Copy out every one of the following items verbatim, line for line.

● **STORED RECORDS**:

* Begin *

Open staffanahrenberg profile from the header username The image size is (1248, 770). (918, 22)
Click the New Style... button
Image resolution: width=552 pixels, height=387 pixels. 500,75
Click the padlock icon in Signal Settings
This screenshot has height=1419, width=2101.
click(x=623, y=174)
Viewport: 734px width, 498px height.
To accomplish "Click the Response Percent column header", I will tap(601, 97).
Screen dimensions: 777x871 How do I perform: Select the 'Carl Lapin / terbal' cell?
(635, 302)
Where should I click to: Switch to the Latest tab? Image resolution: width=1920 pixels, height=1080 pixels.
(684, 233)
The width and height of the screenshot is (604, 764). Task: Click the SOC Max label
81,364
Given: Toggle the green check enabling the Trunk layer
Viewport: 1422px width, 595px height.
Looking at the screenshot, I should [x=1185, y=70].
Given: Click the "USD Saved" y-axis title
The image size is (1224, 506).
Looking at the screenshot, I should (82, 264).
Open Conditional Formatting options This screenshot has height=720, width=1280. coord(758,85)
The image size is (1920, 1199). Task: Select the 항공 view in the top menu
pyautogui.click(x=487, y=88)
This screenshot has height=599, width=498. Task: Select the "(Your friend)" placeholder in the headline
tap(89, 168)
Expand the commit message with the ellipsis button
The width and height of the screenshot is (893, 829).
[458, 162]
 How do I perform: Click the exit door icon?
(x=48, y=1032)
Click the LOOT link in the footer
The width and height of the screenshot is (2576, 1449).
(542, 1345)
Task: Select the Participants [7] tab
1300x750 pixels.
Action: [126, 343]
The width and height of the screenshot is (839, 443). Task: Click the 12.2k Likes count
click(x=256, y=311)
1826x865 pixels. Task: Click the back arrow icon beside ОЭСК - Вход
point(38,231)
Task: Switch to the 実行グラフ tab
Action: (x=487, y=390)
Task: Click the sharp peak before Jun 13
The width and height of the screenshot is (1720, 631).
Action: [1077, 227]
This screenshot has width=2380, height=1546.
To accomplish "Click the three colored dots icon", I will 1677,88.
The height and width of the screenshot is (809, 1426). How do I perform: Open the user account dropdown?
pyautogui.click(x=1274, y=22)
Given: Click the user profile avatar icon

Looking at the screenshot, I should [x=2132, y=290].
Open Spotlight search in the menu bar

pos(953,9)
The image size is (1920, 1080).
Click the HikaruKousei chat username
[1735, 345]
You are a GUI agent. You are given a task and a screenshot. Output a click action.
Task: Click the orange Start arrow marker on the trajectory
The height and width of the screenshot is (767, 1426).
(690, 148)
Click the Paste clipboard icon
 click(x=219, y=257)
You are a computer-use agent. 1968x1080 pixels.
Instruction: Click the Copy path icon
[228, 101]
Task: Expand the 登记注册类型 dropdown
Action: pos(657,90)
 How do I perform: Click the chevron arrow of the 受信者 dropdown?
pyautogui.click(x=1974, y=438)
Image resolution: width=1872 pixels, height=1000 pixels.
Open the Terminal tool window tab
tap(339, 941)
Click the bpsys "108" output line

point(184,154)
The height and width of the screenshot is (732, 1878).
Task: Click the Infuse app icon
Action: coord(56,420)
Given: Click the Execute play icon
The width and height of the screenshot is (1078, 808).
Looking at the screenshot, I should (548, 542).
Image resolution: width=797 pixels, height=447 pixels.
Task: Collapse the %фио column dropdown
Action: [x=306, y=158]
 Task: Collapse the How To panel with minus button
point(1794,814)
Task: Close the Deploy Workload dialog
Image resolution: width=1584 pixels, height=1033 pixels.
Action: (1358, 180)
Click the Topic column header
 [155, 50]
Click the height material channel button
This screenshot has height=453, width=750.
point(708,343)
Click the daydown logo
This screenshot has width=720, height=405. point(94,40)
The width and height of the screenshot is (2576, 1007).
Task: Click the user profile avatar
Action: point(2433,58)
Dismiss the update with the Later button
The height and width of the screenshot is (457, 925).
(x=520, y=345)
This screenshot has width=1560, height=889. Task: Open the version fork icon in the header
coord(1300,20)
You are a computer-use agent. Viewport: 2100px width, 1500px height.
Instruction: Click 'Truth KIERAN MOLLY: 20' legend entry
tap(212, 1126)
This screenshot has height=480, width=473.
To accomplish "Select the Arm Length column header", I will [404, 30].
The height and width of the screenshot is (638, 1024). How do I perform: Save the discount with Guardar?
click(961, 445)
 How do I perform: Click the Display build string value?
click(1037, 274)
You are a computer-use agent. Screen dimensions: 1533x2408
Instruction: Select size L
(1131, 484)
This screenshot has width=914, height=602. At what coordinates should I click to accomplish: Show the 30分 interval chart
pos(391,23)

* End *

● **TASK OUTPUT**:
Open staffanahrenberg profile from the header username The image size is (1248, 770). (918, 22)
Click the New Style... button
Image resolution: width=552 pixels, height=387 pixels. 500,75
Click the padlock icon in Signal Settings
This screenshot has height=1419, width=2101.
click(x=623, y=174)
Viewport: 734px width, 498px height.
To accomplish "Click the Response Percent column header", I will tap(601, 97).
Screen dimensions: 777x871 How do I perform: Select the 'Carl Lapin / terbal' cell?
(635, 302)
Where should I click to: Switch to the Latest tab? Image resolution: width=1920 pixels, height=1080 pixels.
(684, 233)
The width and height of the screenshot is (604, 764). Task: Click the SOC Max label
81,364
Given: Toggle the green check enabling the Trunk layer
Viewport: 1422px width, 595px height.
Looking at the screenshot, I should [x=1185, y=70].
Given: Click the "USD Saved" y-axis title
The image size is (1224, 506).
Looking at the screenshot, I should (82, 264).
Open Conditional Formatting options This screenshot has height=720, width=1280. coord(758,85)
The image size is (1920, 1199). Task: Select the 항공 view in the top menu
pyautogui.click(x=487, y=88)
This screenshot has height=599, width=498. Task: Select the "(Your friend)" placeholder in the headline
tap(89, 168)
Expand the commit message with the ellipsis button
The width and height of the screenshot is (893, 829).
[458, 162]
 How do I perform: Click the exit door icon?
(x=48, y=1032)
Click the LOOT link in the footer
The width and height of the screenshot is (2576, 1449).
(542, 1345)
Task: Select the Participants [7] tab
1300x750 pixels.
Action: [126, 343]
The width and height of the screenshot is (839, 443). Task: Click the 12.2k Likes count
click(x=256, y=311)
1826x865 pixels. Task: Click the back arrow icon beside ОЭСК - Вход
point(38,231)
Task: Switch to the 実行グラフ tab
Action: (x=487, y=390)
Task: Click the sharp peak before Jun 13
The width and height of the screenshot is (1720, 631).
Action: [1077, 227]
This screenshot has width=2380, height=1546.
To accomplish "Click the three colored dots icon", I will 1677,88.
The height and width of the screenshot is (809, 1426). How do I perform: Open the user account dropdown?
pyautogui.click(x=1274, y=22)
Given: Click the user profile avatar icon

Looking at the screenshot, I should [x=2132, y=290].
Open Spotlight search in the menu bar

pos(953,9)
The image size is (1920, 1080).
Click the HikaruKousei chat username
[1735, 345]
You are a GUI agent. You are given a task and a screenshot. Output a click action.
Task: Click the orange Start arrow marker on the trajectory
The height and width of the screenshot is (767, 1426).
(690, 148)
Click the Paste clipboard icon
 click(x=219, y=257)
You are a computer-use agent. 1968x1080 pixels.
Instruction: Click the Copy path icon
[228, 101]
Task: Expand the 登记注册类型 dropdown
Action: pos(657,90)
 How do I perform: Click the chevron arrow of the 受信者 dropdown?
pyautogui.click(x=1974, y=438)
Image resolution: width=1872 pixels, height=1000 pixels.
Open the Terminal tool window tab
tap(339, 941)
Click the bpsys "108" output line

point(184,154)
The height and width of the screenshot is (732, 1878).
Task: Click the Infuse app icon
Action: coord(56,420)
Given: Click the Execute play icon
The width and height of the screenshot is (1078, 808).
Looking at the screenshot, I should (548, 542).
Image resolution: width=797 pixels, height=447 pixels.
Task: Collapse the %фио column dropdown
Action: [x=306, y=158]
 Task: Collapse the How To panel with minus button
point(1794,814)
Task: Close the Deploy Workload dialog
Image resolution: width=1584 pixels, height=1033 pixels.
Action: (1358, 180)
Click the Topic column header
 [155, 50]
Click the height material channel button
This screenshot has height=453, width=750.
point(708,343)
Click the daydown logo
This screenshot has width=720, height=405. point(94,40)
The width and height of the screenshot is (2576, 1007).
Task: Click the user profile avatar
Action: point(2433,58)
Dismiss the update with the Later button
The height and width of the screenshot is (457, 925).
(x=520, y=345)
This screenshot has width=1560, height=889. Task: Open the version fork icon in the header
coord(1300,20)
You are a computer-use agent. Viewport: 2100px width, 1500px height.
Instruction: Click 'Truth KIERAN MOLLY: 20' legend entry
tap(212, 1126)
This screenshot has height=480, width=473.
To accomplish "Select the Arm Length column header", I will [404, 30].
The height and width of the screenshot is (638, 1024). How do I perform: Save the discount with Guardar?
click(961, 445)
 How do I perform: Click the Display build string value?
click(1037, 274)
You are a computer-use agent. Screen dimensions: 1533x2408
Instruction: Select size L
(1131, 484)
This screenshot has width=914, height=602. At what coordinates should I click to accomplish: Show the 30分 interval chart
pos(391,23)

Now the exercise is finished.